29462
Qualitative Parent Outcomes of an Introductory Pivotal Response Treatment Parent Education Program for ASD

Poster Presentation
Friday, May 3, 2019: 11:30 AM-1:30 PM
Room: 710 (Palais des congres de Montreal)
K. Oliver, Psychiatry and Behavioral Sciences, UC Davis MIND Institute, Sacramento, CA
Background: Families whose child has recently received a diagnosis of autism spectrum disorder (ASD) are a unique population in need of specialized support and guidance. These parents frequently experience feelings of stress, fear, and uncertainty, which are often related to concerns about how to address their child’s social communication and behavioral needs. Further, parent goals and values are not often solicited and incorporated into early intervention programs. Pivotal Response Treatment (PRT) is a widely used evidence-based practice for ASD that parents are often taught to implement with their child. However, PRT education alone may not be enough to address the complex needs and multiple areas of concern these parents tend to report. Positive Behavior Support (PBS) is another gold standard for how to support families of children with ASD. What is not evident in the literature, however, is a clearly delineated process for how PRT parent education could be implemented within the context of a PBS plan to address social communication and behavioral goals in a comprehensive way. Further, there is limited information on the outcomes and experiences of parents receiving these types of early intervention services.

Objectives: The aim of the current study was to provide an in-depth understanding of parent experiences participating in a brief PRT education program delivered within the context of an individualized PBS plan. The objective was to collect qualitative interview data to supplement, triangulate, and elaborate upon quantitative measures.

Methods: Four parents whose young child had recently received a diagnosis of ASD received 20 hours across five days of PRT education within the context of an individualized PBS program. Parents received instruction in PRT and specific evidence-based strategies for addressing their reported goals for themselves and their child. Parents completed semi-structured interviews following the completion of the program. Using open-coding thematic analysis, interview transcripts were coded to identify commons themes and patterns in responses.

Results: Five main themes emerged from the interviews: 1) increase in parent self-efficacy, 2) effectiveness of approaches, 3) ease of implementation, 4) reduction (but not amelioration) of stress, and 5) minimal changes to the program. Following the parent education program, all parents reported an increase in confidence and competence with interacting with their child, which was conceptualized as ‘self-efficacy’. All parents reported that intervention strategies were effective and easy to implement. Parents reported reduced stress following the program but also reported concerns about future stressors, such as transitions in schooling. Further, parents reported minimal and superficial changes to the program.
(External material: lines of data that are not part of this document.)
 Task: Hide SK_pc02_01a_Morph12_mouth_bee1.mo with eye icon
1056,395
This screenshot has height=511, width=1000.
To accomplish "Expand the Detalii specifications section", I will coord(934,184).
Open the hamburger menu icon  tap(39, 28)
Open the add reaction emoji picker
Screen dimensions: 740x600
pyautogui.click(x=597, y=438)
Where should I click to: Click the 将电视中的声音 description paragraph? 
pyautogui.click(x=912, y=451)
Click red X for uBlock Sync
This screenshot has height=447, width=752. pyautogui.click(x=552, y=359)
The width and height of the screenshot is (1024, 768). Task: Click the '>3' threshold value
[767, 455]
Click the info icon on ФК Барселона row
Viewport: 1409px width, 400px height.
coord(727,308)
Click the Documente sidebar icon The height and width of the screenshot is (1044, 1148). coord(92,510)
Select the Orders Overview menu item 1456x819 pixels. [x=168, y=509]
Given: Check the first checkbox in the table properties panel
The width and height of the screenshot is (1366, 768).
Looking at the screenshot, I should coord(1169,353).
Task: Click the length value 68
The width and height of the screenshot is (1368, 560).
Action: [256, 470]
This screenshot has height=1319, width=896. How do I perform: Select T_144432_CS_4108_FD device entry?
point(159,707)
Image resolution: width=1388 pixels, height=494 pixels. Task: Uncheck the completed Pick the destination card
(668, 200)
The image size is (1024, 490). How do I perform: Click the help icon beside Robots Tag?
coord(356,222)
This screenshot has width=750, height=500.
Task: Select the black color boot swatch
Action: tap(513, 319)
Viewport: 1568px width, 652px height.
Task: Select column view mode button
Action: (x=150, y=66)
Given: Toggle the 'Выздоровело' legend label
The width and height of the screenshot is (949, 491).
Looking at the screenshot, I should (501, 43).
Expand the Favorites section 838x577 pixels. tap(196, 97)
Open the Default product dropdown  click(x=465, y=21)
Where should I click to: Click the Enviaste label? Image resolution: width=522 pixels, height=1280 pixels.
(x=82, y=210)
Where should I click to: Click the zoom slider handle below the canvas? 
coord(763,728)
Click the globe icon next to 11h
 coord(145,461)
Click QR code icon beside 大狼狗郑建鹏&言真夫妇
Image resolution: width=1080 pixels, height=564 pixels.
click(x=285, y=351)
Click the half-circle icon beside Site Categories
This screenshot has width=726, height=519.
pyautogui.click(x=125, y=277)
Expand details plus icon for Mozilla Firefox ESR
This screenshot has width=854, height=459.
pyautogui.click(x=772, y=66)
Conclusions: The current study addresses an important issue in early intervention by providing a thorough examination of treatment outcomes for parents whose child has a recent ASD diagnosis. It appears that a short-term parent education program in PRT individualized to reflect parent goals and values can promote well-being for families. This study also provides detailed evidence that parents find this type of program to be helpful for improving their self-efficacy and empowering them to support their child.